# WHAT YOU ARE ASKED TO DO
Tally the lines in the entries below that contain the string "Where". Reply with the number alone.

* START *

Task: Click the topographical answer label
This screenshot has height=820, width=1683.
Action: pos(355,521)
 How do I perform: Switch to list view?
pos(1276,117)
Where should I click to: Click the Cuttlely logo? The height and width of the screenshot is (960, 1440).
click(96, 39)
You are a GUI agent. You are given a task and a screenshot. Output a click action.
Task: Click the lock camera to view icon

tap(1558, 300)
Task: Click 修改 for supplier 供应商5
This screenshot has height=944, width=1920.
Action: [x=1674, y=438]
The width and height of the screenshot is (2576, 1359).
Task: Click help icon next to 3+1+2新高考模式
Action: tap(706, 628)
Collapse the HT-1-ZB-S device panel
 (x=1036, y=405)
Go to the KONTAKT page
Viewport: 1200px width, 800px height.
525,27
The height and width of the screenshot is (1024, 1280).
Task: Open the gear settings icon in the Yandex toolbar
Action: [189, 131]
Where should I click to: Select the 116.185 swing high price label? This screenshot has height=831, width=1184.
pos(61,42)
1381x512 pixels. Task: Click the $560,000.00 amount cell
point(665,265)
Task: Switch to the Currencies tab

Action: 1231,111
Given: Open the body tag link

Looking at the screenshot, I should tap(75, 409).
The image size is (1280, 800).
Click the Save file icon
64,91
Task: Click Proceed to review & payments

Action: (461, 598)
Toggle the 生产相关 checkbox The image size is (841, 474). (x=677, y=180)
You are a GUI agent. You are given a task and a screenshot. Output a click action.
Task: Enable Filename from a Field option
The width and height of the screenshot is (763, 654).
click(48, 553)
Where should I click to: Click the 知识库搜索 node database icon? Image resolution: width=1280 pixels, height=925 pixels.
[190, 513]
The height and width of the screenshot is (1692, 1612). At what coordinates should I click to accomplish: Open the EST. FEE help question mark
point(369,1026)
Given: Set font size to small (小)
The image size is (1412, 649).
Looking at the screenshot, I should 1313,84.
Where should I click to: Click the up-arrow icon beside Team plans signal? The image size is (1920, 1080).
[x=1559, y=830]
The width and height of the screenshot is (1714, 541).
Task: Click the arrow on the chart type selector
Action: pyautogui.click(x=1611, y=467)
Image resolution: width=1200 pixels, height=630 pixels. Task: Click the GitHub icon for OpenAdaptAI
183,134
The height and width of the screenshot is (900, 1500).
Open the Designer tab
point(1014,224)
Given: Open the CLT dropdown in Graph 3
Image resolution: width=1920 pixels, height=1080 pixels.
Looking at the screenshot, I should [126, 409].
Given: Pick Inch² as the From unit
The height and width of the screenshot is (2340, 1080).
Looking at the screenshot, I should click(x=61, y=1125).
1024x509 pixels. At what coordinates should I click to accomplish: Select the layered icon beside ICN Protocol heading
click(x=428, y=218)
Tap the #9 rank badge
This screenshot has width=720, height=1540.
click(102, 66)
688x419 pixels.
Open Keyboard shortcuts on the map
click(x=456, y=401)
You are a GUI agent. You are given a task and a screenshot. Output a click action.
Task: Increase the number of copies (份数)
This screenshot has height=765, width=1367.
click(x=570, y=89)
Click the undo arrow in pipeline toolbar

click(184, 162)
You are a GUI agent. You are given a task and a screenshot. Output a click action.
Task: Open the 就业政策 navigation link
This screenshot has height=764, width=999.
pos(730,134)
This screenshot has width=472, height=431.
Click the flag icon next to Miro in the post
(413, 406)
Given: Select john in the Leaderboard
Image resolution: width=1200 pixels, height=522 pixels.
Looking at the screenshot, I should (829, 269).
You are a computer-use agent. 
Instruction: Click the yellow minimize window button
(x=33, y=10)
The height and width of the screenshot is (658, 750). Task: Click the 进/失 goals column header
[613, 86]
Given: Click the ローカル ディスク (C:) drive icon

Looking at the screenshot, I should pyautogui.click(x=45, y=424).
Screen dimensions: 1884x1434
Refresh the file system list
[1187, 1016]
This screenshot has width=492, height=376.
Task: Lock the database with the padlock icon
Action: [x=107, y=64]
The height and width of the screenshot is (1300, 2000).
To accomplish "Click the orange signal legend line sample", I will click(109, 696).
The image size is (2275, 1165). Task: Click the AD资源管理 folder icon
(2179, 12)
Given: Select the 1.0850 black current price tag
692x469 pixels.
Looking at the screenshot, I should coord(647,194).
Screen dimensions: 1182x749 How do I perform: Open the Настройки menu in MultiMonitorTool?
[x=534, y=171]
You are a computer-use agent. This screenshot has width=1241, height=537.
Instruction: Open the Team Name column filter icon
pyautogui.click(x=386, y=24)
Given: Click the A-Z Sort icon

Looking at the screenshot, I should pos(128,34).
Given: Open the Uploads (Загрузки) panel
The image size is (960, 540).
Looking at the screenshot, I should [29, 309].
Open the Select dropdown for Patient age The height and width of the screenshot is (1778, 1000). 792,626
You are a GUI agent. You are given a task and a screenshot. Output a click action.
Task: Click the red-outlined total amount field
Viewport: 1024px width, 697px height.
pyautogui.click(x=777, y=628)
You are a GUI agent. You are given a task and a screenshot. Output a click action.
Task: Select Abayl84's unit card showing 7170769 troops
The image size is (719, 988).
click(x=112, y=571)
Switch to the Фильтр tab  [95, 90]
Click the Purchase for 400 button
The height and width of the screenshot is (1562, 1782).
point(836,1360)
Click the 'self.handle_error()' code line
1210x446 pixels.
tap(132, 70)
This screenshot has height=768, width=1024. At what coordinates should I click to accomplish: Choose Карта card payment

* END *

# THE OUTPUT
4